I was the best thing ever to happen to my mother, who’d grown up feeling worthless and powerless. She claimed to be able to remember her father having paid her exactly one compliment over the course of her early life, remarking casually on her beauty. I gave her life meaning and value. She protected our very close relationship too zealously, though, forever telling me that my dad didn’t — couldn’t! — love me as much as she, always eagerly pointing out his failures. As an adult, I came to hate her having done so.

And yet, there my daughter and I were one Friday evening shortly after her mother’s remarriage to Bruno, a Swiss electronics millionaire, walking together in the atmospheric gloom of San Francisco’s Sunset District, as we’d done months before in the environs of our former home, on Nob Hill. My daughter told me that she loved not only her mommy, but her maternal grandparents too. I felt that my former mother-in-law, on whose grave I’d promised myself one day to shit, had been instrumental in the dissolution of our marriage, but held my tongue. I was able to hold it no longer when my daughter said that she loved Bruno too. “You don’t have to love him!” I, suddenly crazed with jealousy and pain, snapped. I hated myself for it, but the words wouldn’t leap back whence they’d come, and Brigitte burst into tears of confusion and pain of her own.

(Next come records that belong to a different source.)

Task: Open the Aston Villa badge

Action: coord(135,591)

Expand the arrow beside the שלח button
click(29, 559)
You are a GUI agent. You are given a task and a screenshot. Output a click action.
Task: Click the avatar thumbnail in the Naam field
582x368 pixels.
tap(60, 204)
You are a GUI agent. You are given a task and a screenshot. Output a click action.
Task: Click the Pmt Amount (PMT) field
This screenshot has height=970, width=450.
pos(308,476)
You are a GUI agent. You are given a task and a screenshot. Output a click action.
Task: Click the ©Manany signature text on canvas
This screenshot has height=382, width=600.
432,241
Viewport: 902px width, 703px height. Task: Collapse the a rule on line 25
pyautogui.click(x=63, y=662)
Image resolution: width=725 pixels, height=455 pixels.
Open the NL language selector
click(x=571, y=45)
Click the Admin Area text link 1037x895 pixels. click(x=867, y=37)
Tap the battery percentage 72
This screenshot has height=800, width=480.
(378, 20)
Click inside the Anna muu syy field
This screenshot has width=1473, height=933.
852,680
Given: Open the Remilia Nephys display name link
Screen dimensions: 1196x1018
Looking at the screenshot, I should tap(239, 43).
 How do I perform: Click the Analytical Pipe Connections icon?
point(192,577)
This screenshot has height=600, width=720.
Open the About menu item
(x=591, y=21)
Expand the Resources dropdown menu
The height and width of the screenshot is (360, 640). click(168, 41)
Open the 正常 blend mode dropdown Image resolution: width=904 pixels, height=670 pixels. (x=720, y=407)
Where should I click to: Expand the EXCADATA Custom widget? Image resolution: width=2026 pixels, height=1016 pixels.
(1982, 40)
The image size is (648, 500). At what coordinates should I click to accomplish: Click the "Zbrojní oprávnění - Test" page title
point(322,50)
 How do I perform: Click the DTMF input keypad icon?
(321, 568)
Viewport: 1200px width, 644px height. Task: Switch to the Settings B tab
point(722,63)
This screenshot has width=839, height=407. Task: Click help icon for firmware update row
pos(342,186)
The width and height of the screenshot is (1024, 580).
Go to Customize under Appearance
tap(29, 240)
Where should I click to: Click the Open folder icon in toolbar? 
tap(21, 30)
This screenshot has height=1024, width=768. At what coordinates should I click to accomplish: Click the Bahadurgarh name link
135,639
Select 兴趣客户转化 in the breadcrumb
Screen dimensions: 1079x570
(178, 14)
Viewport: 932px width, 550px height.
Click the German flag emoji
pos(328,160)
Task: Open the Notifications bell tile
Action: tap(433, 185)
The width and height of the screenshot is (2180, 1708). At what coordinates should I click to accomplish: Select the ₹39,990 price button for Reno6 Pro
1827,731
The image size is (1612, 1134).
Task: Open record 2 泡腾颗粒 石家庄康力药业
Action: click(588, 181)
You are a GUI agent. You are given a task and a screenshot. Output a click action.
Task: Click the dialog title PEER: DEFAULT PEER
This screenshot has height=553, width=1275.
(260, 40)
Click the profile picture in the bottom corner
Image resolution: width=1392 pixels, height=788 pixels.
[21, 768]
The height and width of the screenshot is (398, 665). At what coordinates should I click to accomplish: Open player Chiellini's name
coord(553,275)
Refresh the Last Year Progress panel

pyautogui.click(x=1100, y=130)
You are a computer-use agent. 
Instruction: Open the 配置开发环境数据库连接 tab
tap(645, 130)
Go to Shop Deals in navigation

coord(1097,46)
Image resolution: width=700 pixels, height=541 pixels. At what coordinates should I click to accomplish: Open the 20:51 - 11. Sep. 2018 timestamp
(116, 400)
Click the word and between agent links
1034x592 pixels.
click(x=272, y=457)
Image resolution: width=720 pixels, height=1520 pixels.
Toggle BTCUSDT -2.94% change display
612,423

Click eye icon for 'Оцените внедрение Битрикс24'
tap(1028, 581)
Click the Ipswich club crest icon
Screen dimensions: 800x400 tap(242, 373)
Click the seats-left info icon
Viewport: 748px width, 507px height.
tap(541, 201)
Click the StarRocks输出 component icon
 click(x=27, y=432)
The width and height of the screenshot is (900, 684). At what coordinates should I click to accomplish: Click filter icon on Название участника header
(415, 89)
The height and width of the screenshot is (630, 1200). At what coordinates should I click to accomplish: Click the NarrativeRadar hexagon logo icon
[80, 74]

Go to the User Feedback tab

For years, I didn’t meet him. When he and Ex-Wife and Brigitte would arrive home at SFO from one of their frequent visits to his parents’ in Lucerne, I didn’t do the right thing, and greet the three of them cordially, but instead waited for Brigitte to come to me unaccompanied. I hated Ex-Wife passionately, and had no interest whatever in exchanging pleasantries with Bruno, who was neither handsome nor witty, and whom I was pretty sure Ex-Wife had married almost entirely for his wealth. After a while, though, I realized that he was doing his best to accommodate me, and was grateful for it. I apologized for my earlier coldness, and thanked him for what he’d done. He was indeed a dullard — not an asshole, certainly, but neither wry nor charming.

A few years ago, Brigitte, who has refused all contact with me since March 2002, got married. Can you guess who accompanied her to the altar, and who hadn’t even been invited to the wedding?  I suppose on some level I deserved that, which realization proved a pretty pathetic shield against my anguish.

Brigitte might be a mother by now. If she is, Bruno almost certainly knows about it. I do not. I suspect that she sends Bruno a birthday card every year, and maybe even a gift on Fathers Day. She hasn’t acknowledged my own birthday since 2001, the year after the last Fathers Day on which she told me she loved me.

Fuck Fathers Day.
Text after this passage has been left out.